BEGIN DATA SHOWN

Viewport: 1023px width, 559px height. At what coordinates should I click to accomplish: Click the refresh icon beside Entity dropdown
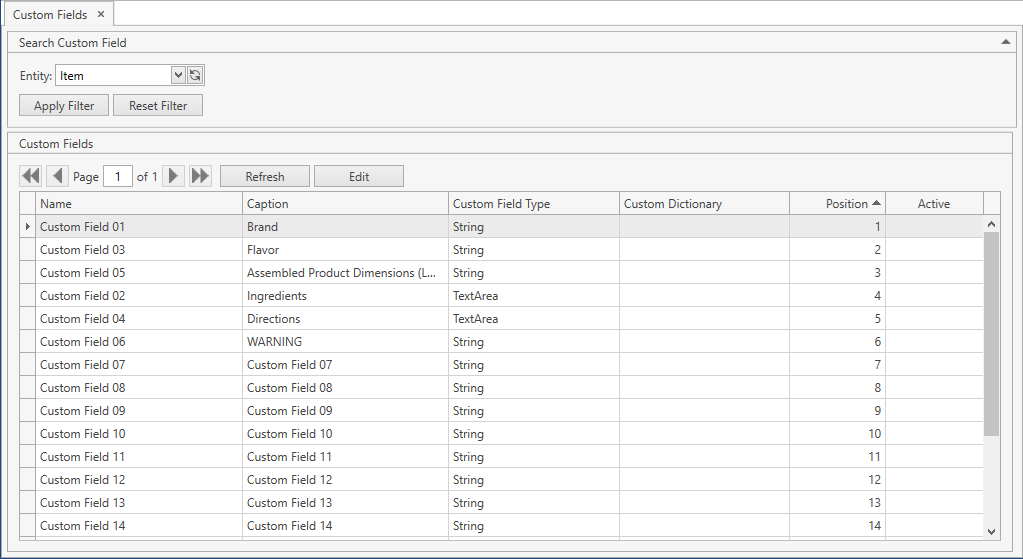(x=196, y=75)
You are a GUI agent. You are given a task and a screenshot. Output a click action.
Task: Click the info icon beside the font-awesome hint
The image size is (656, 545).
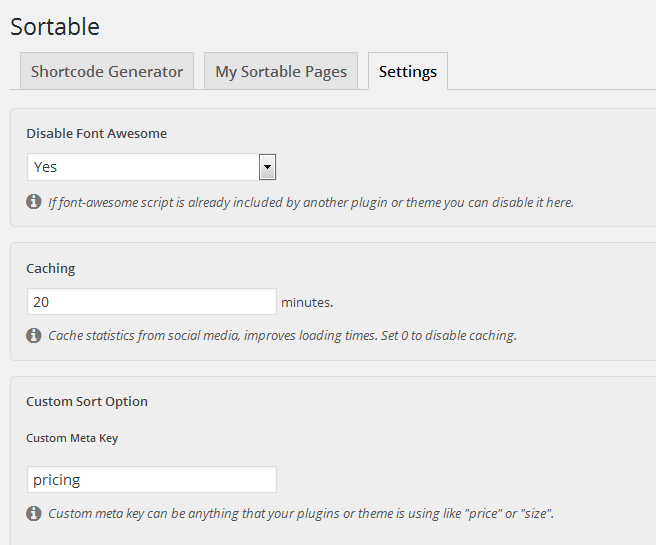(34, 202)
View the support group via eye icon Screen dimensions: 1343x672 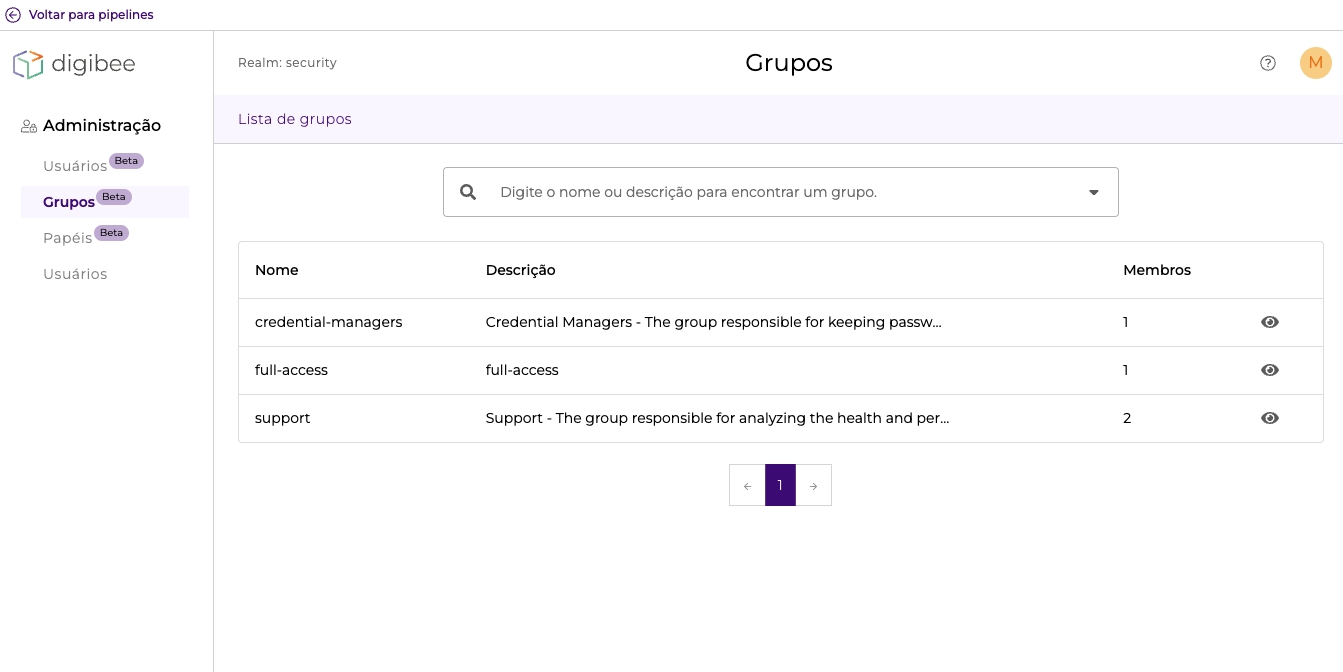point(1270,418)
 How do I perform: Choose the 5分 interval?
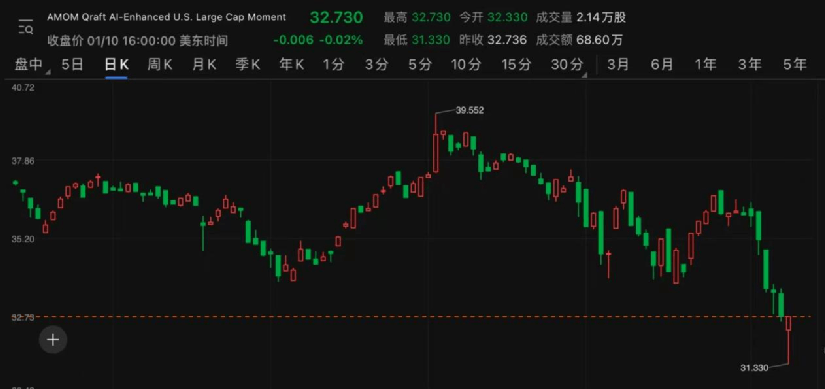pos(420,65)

END DATA SHOWN
BEGIN DATA SHOWN

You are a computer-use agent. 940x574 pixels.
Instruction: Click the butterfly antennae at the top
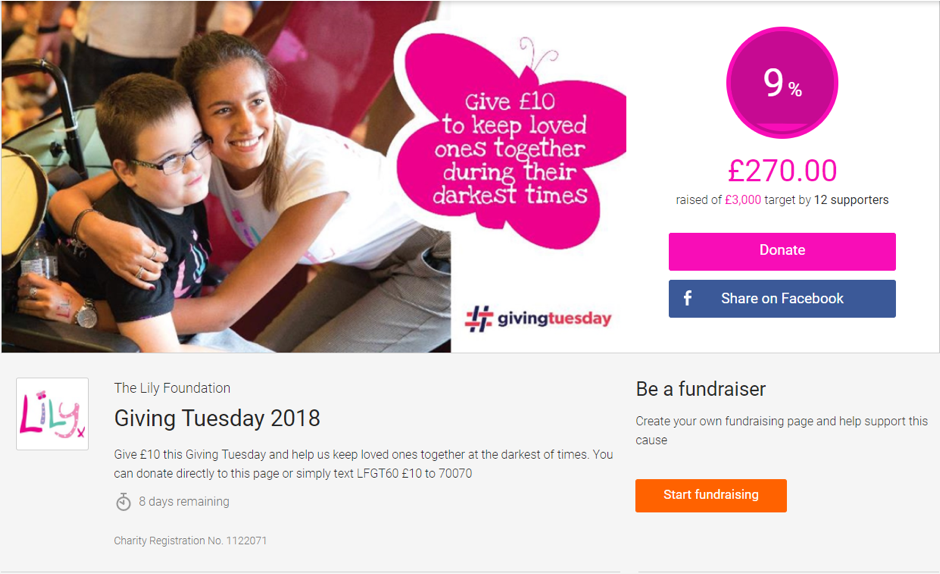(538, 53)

END DATA SHOWN

> _YOUR INSTRUCTIONS_:
If the string "agent" is in a line of the entries, pick that line out.

> _TASK OUTPUT_:
You are a GUI agent. You are given a task and a screenshot. Output a click action.
You are a computer-use agent. 940x574 pixels.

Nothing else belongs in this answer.